-- Start of Passage to read --

The DACA program was enacted by the Obama Administration in 2012. It gives minors who arrived in the US illegally as children a chance to receive a two-year renewable period that defers them from being deported, allowing them to apply for a work permit. These students are commonly referred to as “Dreamers.”

One of Scituate High School’s own, senior Youta Adachi, is a “Dreamer.” Adachi’s life has been filled with ups and downs; however, he uses his experiences to inspire his classmates and the community around him.

Adachi was born in Fukashima Hirano in Japan, which is located approximately four hours north of Tokyo. After the 2011 Tohoku earthquake and tsunami disaster, his family was devastated. “We were homeless for three weeks,” recounted Adachi. “We drove around in a car and stayed in crappy motels.” Eventually, the parents of Adachi’s American step-father flew the family out of Japan, which is how Adachi came to live in Scituate. Adachi was eleven-years-old when he relocated to the United States, and he could not speak English.

The transition to America was extremely difficult for Adachi. His family enrolled him in a private Catholic elementary school that promoted a strict academic environment. “It was hard,” recalled Adachi, “It didn’t give me any options.” Adachi said he didn’t understand the school’s culture, structure, or rules, which led him to feel isolated and excluded. Going from Buddhism to Catholicism was another difficult challenge for Adachi–a difference he still struggles with today.

After elementary school, Adachi transferred to Hull Memorial Middle School. Describing himself as the only “scrawny little Asian kid” in the school, Adachi said he became the victim of bullying and discrimination. “They were calling me dog eater,” he recalled. Looking back on the experience, Adachi commented, “I don’t blame them for not knowing better.” Adachi ended sixth grade with a disciplinary record that included several school suspensions for fighting.

In seventh grade, Adachi got a new start in Scituate. He worked with Vivienne Leonard, who was the SPS English as a Second Language (ESL) specialist at the time, to develop his English skills. His stepfather also encouraged him to read Dr. Seuss books to improve his English. Adachi spent the rest of his middle school years (as well as most of his high school years) attending Scituate Public Schools. Listening to American hip-hop music and watching popular TV shows–especially Chief Keef and South Park–inspired him to learn English.

-- End of Passage to read --

Can you continue the profile of Youta Adachi, picking up right after its last sentence? You won't need the items that come next.

-- Start of Extracted information --

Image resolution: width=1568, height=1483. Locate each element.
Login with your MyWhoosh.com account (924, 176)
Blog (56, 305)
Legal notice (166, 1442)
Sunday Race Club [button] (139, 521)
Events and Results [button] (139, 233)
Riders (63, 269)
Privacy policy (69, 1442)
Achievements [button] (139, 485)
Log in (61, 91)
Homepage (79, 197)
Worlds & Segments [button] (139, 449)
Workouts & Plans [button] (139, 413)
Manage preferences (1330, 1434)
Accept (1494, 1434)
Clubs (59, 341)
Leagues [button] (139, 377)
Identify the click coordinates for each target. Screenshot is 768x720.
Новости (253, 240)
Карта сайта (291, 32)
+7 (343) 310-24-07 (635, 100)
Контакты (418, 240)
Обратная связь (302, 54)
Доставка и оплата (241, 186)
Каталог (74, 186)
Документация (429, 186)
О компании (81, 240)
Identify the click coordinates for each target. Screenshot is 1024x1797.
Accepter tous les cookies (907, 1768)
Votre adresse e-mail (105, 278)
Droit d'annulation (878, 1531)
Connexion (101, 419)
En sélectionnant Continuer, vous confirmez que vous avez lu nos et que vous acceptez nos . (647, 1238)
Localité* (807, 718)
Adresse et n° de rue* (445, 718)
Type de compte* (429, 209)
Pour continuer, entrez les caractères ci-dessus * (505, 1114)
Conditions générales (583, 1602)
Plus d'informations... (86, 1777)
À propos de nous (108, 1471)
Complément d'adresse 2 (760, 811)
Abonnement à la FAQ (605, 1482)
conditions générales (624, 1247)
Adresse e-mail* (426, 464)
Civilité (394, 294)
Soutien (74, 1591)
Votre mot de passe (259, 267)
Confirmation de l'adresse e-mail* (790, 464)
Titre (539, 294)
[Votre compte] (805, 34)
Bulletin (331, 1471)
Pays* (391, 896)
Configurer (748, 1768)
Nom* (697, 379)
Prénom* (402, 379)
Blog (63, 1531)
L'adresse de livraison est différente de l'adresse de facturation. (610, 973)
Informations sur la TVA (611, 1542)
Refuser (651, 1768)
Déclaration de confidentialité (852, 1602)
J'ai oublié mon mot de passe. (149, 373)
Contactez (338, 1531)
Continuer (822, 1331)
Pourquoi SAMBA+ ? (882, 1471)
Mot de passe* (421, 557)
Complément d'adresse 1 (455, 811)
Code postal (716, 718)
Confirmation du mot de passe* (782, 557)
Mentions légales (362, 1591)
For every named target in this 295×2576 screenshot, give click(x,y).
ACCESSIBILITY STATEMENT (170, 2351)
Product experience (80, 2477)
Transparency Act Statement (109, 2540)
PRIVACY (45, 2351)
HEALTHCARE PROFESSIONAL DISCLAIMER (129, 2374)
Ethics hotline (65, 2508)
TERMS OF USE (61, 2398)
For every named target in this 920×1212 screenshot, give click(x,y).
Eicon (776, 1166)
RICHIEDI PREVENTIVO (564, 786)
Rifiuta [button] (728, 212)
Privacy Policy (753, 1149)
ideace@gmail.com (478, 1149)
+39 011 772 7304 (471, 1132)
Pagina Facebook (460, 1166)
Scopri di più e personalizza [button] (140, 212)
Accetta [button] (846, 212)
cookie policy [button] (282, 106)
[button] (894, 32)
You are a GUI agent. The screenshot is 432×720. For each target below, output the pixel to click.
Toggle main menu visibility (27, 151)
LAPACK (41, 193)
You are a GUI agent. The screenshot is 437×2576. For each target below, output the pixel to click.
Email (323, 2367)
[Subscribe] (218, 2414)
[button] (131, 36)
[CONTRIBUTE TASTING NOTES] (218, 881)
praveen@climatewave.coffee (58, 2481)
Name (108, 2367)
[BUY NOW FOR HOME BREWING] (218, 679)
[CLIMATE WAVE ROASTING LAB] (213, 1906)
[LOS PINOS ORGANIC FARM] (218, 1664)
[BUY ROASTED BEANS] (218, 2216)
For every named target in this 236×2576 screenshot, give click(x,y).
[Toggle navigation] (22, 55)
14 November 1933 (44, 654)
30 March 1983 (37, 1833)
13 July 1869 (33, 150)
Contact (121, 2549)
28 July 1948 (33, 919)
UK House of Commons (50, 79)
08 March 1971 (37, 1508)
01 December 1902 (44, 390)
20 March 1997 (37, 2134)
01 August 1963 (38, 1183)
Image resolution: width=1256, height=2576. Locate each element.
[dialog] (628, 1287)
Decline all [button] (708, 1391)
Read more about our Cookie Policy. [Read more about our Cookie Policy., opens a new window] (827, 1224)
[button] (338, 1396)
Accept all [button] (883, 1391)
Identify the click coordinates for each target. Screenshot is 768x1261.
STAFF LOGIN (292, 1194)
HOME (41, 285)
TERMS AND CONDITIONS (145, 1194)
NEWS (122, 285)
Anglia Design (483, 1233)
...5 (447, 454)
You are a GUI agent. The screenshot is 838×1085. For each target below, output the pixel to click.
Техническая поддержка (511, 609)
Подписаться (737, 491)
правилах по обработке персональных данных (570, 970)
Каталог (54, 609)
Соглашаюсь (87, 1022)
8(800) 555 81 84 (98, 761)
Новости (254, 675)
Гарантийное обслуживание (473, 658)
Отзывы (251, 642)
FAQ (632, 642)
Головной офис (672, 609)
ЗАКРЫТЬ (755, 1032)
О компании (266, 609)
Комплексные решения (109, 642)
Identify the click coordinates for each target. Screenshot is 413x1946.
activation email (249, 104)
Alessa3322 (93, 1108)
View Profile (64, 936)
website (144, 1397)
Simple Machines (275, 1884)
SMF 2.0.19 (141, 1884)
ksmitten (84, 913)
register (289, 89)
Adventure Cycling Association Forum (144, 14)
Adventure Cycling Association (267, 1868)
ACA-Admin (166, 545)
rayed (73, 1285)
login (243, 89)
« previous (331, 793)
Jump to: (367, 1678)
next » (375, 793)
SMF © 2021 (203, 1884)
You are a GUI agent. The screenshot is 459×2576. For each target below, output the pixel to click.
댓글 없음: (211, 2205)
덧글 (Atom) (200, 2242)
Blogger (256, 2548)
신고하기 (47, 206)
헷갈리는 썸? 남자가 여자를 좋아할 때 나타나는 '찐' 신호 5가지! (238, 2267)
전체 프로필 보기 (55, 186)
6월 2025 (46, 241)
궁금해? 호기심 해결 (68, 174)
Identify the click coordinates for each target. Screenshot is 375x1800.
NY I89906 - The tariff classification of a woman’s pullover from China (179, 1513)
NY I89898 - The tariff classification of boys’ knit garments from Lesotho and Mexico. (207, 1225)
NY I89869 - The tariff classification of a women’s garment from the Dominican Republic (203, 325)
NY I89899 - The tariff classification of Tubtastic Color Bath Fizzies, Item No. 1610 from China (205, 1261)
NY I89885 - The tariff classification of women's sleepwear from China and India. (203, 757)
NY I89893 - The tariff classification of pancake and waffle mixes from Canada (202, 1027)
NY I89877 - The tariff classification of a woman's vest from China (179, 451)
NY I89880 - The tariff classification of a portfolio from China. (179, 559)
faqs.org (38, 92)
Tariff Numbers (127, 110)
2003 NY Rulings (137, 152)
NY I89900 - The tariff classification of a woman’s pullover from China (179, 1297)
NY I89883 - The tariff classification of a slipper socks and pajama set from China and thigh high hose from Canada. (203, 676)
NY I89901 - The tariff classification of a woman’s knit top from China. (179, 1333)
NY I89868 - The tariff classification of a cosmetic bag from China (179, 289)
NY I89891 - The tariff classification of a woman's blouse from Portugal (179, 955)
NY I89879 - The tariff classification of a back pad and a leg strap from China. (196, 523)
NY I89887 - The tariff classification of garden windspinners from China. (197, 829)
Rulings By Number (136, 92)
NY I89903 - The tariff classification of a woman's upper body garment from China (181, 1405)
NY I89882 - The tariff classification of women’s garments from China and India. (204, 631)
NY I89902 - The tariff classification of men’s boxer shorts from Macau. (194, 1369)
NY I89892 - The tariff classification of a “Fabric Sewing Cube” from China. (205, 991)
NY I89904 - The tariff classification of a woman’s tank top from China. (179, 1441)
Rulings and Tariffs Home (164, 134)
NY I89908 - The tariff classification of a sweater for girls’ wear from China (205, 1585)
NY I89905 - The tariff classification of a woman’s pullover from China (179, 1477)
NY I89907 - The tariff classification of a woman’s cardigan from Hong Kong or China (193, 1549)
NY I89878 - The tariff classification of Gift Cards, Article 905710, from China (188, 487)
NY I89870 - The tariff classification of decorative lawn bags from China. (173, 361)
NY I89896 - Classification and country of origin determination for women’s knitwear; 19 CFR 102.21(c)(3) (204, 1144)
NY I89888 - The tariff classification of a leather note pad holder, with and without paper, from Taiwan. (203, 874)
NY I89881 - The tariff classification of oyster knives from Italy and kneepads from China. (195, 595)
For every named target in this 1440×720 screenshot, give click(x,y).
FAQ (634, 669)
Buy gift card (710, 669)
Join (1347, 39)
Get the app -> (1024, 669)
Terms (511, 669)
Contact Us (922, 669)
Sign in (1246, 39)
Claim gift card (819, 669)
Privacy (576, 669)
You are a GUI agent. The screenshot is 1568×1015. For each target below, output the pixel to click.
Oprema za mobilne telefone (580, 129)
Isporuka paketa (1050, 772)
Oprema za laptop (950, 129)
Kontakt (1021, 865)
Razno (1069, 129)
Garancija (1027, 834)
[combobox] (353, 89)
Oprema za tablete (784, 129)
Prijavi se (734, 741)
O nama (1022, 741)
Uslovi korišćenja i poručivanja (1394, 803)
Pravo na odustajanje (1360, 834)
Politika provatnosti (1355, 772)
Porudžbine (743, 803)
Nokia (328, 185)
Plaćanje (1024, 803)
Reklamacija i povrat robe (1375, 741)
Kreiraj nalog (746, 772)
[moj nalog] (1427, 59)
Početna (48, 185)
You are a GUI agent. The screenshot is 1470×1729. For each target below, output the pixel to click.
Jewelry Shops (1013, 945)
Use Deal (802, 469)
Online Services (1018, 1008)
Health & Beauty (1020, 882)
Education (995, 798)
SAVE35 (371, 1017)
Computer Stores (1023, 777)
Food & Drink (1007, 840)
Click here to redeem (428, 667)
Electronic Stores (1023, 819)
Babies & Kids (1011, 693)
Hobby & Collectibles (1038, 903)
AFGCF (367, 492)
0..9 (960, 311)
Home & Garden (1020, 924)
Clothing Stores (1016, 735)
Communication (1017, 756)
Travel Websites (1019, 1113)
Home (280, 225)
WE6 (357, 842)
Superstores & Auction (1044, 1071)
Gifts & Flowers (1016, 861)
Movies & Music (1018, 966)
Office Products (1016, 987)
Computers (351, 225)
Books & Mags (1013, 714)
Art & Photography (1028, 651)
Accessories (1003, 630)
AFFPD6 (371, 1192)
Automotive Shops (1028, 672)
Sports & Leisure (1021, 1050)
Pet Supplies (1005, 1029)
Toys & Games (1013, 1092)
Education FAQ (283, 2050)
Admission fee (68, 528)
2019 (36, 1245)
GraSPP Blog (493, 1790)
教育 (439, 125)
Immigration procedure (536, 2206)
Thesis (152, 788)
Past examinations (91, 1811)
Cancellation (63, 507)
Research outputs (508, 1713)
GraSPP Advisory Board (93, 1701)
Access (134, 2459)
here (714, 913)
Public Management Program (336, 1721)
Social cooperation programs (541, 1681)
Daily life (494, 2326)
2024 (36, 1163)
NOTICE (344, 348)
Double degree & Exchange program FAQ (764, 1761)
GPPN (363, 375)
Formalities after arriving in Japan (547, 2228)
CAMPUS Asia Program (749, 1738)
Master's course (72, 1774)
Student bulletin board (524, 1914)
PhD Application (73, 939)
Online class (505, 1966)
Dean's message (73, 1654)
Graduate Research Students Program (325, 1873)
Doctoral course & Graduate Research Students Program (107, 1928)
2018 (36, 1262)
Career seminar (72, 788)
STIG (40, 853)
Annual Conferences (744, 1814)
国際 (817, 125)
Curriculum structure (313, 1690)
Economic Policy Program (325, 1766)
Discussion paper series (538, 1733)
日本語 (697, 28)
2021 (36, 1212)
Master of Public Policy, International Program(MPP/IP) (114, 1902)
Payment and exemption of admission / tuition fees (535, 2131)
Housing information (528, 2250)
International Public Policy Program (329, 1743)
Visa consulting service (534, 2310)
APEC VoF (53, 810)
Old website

-- End of Extracted information --

• Answer to this problem
Adachi credits his family members, teachers, and friends with helping him overcome the personal hardships he faced as a struggling teenager. After slipping into an unhealthy lifestyle, Adachi’s family gave him a wake-up call when they refused to overlook his destructive behaviors. Adachi said, “My grandma saw me and said, ‘What are you doing? You need to get help.’” Consequently, Adachi left Scituate to spend part of his sophomore and junior years living in Weymouth and Brockton, where he underwent treatment for addiction. Adachi said this was an extremely difficult experience; however, several people from Scituate kept in touch and lent him support. In particular, Gates Assistant Principal Ryan Beattie maintained communication with him through phone calls, texting, and FaceTime. When Adachi was eventually given the opportunity to return to Scituate during his senior year, he jumped at the chance. He is currently on track to graduate from Scituate High School in January of 2019.  

According to Adachi, the DACA program is his lifeline. With representation from the Boston law firm Graves & Doyle, he is seeking permanent residency in the United States. After his case is heard in federal court, Adachi hopes to obtain a social security number and green card, which would permit him to work, obtain a driver’s license, and apply for financial aid in college. Admitting it will be a “weight off his shoulders” when the process is complete, Adachi has been seeking permanent residency for eight years.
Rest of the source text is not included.